OBJECTIF -
Citez mot pour mot tout le passage du récit de voyage qui va de « (les deux bâtiments » jusqu'à « le seul client. ».

##### EXTRAIT DE PAGE

Au milieu de nulle part, 18 mars

 

A ma droite le bâtiment du Parc National.

A ma gauche l’auberge où je vais dormir la nuit prochaine, ainsi qu’un vieux 4*4.

Tout autour, des cailloux et des montagnes, à l’infini.

 

auberge

 

(les deux bâtiments sont à peu près au milieu de la photo. Vous ne lez voyez pas ? Bon d'accord, j'agrandis !)

 

Serafin, le guide de haute montagne rencontré à l’aller, vient m’accueillir. Il m’emmène à l’intérieur de l’auberge, où je rencontre la patronne, une bolivienne pure souche avec paire de tresses, chapeau, jupe traditionnelle et collants épais pour le froid. Je serai le seul client.

Serafin et moi discutons des préparatifs pour l’ascension du lendemain, heure de départ, quoi prendre dans le sac à dos, mon état physique, mon expérience de la randonnée, de la montagne, etc...

##########
##### LIGNES ENREGISTRÉES

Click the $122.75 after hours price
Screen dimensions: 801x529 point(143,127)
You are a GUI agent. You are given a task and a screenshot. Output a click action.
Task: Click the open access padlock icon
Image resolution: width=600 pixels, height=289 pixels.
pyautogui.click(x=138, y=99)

##########

RÉPONSE FINALE -
(les deux bâtiments sont à peu près au milieu de la photo. Vous ne lez voyez pas ? Bon d'accord, j'agrandis !)

 

Serafin, le guide de haute montagne rencontré à l’aller, vient m’accueillir. Il m’emmène à l’intérieur de l’auberge, où je rencontre la patronne, une bolivienne pure souche avec paire de tresses, chapeau, jupe traditionnelle et collants épais pour le froid. Je serai le seul client.